Iran’s aid ship in line with UN protocol

TEHRAN, May 21 (MNA) – Iran’s Red Crescent announced the humanitarian cargo ship is coordinated to dock in Djibouti.

Head of relief aid unit of the Iranian Red Crescent Society Nasser Charkhsaz told reporters that the Iranian ship carrying humanitarian aid for the people of war-stricken Yemen is to dock in Djibouti, as the international officials from the UN, the International Committee of the Red Cross (ICRC), and the World Food Program (WFP) are stationed there to hub the relief aids dispatch to Yemen.

Charkhsaz did not give details of the scheduled stay in Djibouti, but reaffirmed that after the legal procedures, the ship will head to Yemen.

He also expressed content with weather condition that contributes to the ship’s movement.
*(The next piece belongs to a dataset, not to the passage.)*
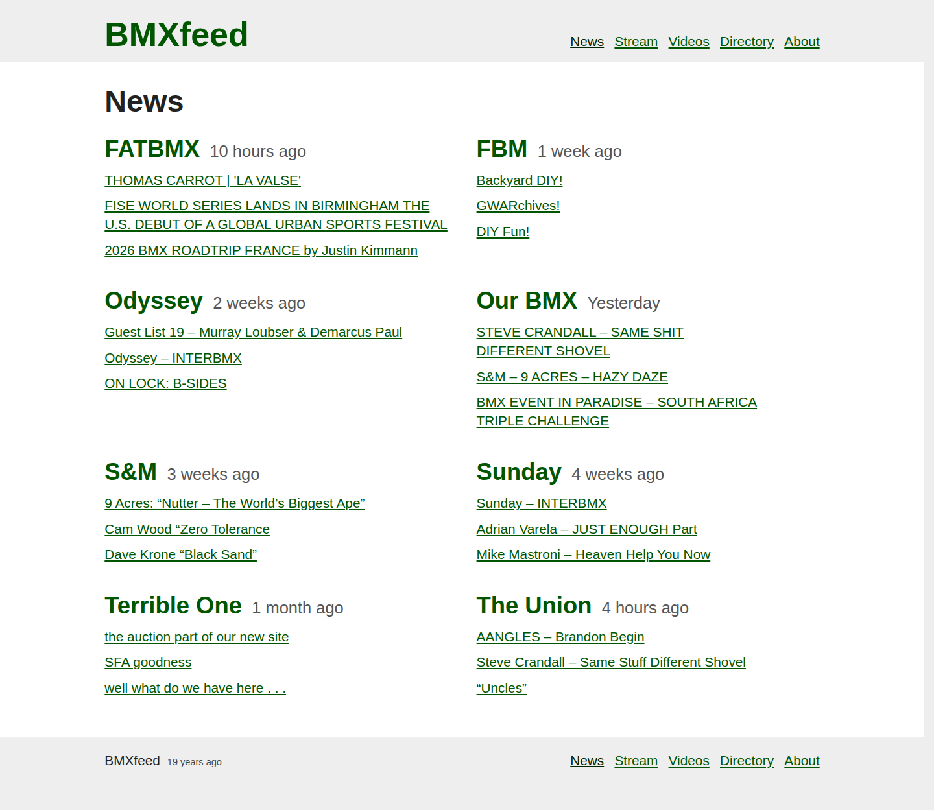Open Terrible One's SFA goodness post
Setting sail from Iran’s southern port city of Bandar Abbas on May 11, the Nejat (Rescue) cargo ship, containing 2,500 tons of much-needed aid, including food (like flour, rice, canned food, and bottled water), medical supplies and tents all urgently needed in the conflict-wracked and impoverished state.

Its passengers include doctors, anti-war activists from the United States, France and Germany, and journalists.

Having UN approval for the humanitarian mission, the aid consignment was donated by the IRCS and was set to dock in Yemen’s port of al-Hudaydah in the Red Sea, but the problems in the Red Sea led officials to change the path after coordinating with international bodies and Iran’s foreign ministry.

Riyadh has blocked earlier Iranian aid deliveries to Yemen. Last month, it prevented two Iranian civilian planes from delivering medical aid and foodstuff to the impoverished people.

Before Saudi siege on humanitarian aids, Tehran had previously dispatched 50 tones of medical aid and foodstuff to Sana’a.

On Wednesday, UN aid chief Valerie Amos met Iranian Foreign Minister Mohammad Javad Zarif in Tehran to discuss speeding up relief to Yemen.

Earlier this month, the International Committee of the Red Cross (ICRC) and medical charity group Médecins Sans Frontières (MSF), known in English as Doctors Without Borders, expressed “extreme" concern about the Saudi airstrikes on Yemen’s lifelines and its obstruction of aid deliveries to the impoverished nation.

UN Humanitarian Coordinator for Yemen Johannes Van der Klaauw said on Friday that over 1,600 people have been killed and more than 6,200 injured in Yemen since conflict intensified there in late March.

He added that some 450,000 people have been displaced as a result of the continuing violence.